═════ DATASET

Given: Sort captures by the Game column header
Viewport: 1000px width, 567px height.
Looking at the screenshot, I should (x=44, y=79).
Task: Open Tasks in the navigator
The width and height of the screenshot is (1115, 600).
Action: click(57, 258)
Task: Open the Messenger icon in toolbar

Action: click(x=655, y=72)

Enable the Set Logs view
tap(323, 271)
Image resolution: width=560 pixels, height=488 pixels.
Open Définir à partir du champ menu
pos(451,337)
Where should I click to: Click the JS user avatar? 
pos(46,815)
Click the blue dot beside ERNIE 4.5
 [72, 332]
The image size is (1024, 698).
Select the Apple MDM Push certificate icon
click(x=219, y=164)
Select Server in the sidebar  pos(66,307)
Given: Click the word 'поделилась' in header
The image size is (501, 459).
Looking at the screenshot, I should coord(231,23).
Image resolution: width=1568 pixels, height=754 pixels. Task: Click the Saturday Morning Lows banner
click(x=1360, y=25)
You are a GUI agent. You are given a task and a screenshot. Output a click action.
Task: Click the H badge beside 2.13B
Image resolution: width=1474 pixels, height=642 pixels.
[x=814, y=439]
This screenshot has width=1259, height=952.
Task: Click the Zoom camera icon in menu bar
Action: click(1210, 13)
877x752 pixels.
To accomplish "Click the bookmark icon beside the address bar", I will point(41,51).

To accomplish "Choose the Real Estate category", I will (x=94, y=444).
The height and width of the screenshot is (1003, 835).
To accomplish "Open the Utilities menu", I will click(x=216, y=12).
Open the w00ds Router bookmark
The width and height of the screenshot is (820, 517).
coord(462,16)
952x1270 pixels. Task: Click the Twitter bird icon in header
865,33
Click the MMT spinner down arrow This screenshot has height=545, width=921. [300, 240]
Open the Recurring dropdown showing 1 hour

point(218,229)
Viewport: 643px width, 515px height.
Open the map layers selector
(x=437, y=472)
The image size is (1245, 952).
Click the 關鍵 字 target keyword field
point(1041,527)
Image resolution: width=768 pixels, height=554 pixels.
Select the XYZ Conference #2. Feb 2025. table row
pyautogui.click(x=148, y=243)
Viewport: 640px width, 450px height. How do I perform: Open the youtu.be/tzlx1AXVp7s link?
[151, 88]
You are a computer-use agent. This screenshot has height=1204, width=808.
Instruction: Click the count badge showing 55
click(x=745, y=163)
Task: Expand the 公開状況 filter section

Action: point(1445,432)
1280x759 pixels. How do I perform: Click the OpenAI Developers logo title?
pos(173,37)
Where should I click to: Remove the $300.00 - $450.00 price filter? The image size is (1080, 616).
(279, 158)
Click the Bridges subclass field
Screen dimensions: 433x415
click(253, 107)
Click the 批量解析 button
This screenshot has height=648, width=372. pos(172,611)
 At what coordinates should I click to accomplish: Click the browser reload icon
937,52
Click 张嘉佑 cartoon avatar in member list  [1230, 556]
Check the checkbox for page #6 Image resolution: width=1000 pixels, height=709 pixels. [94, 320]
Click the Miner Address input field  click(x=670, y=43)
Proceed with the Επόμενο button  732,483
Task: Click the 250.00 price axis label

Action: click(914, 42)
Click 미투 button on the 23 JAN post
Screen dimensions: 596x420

══════════

EXERCISE REQUIREMENTS
With no line skipped, copy the entries exactly as written.

REPLY TO THE TASK
Given: Sort captures by the Game column header
Viewport: 1000px width, 567px height.
Looking at the screenshot, I should (x=44, y=79).
Task: Open Tasks in the navigator
The width and height of the screenshot is (1115, 600).
Action: click(57, 258)
Task: Open the Messenger icon in toolbar

Action: click(x=655, y=72)

Enable the Set Logs view
tap(323, 271)
Image resolution: width=560 pixels, height=488 pixels.
Open Définir à partir du champ menu
pos(451,337)
Where should I click to: Click the JS user avatar? 
pos(46,815)
Click the blue dot beside ERNIE 4.5
 [72, 332]
The image size is (1024, 698).
Select the Apple MDM Push certificate icon
click(x=219, y=164)
Select Server in the sidebar  pos(66,307)
Given: Click the word 'поделилась' in header
The image size is (501, 459).
Looking at the screenshot, I should coord(231,23).
Image resolution: width=1568 pixels, height=754 pixels. Task: Click the Saturday Morning Lows banner
click(x=1360, y=25)
You are a GUI agent. You are given a task and a screenshot. Output a click action.
Task: Click the H badge beside 2.13B
Image resolution: width=1474 pixels, height=642 pixels.
[x=814, y=439]
This screenshot has width=1259, height=952.
Task: Click the Zoom camera icon in menu bar
Action: click(1210, 13)
877x752 pixels.
To accomplish "Click the bookmark icon beside the address bar", I will point(41,51).

To accomplish "Choose the Real Estate category", I will (x=94, y=444).
The height and width of the screenshot is (1003, 835).
To accomplish "Open the Utilities menu", I will click(x=216, y=12).
Open the w00ds Router bookmark
The width and height of the screenshot is (820, 517).
coord(462,16)
952x1270 pixels. Task: Click the Twitter bird icon in header
865,33
Click the MMT spinner down arrow This screenshot has height=545, width=921. [300, 240]
Open the Recurring dropdown showing 1 hour

point(218,229)
Viewport: 643px width, 515px height.
Open the map layers selector
(x=437, y=472)
The image size is (1245, 952).
Click the 關鍵 字 target keyword field
point(1041,527)
Image resolution: width=768 pixels, height=554 pixels.
Select the XYZ Conference #2. Feb 2025. table row
pyautogui.click(x=148, y=243)
Viewport: 640px width, 450px height. How do I perform: Open the youtu.be/tzlx1AXVp7s link?
[151, 88]
You are a computer-use agent. This screenshot has height=1204, width=808.
Instruction: Click the count badge showing 55
click(x=745, y=163)
Task: Expand the 公開状況 filter section

Action: point(1445,432)
1280x759 pixels. How do I perform: Click the OpenAI Developers logo title?
pos(173,37)
Where should I click to: Remove the $300.00 - $450.00 price filter? The image size is (1080, 616).
(279, 158)
Click the Bridges subclass field
Screen dimensions: 433x415
click(253, 107)
Click the 批量解析 button
This screenshot has height=648, width=372. pos(172,611)
 At what coordinates should I click to accomplish: Click the browser reload icon
937,52
Click 张嘉佑 cartoon avatar in member list  [1230, 556]
Check the checkbox for page #6 Image resolution: width=1000 pixels, height=709 pixels. [94, 320]
Click the Miner Address input field  click(x=670, y=43)
Proceed with the Επόμενο button  732,483
Task: Click the 250.00 price axis label

Action: click(914, 42)
Click 미투 button on the 23 JAN post
Screen dimensions: 596x420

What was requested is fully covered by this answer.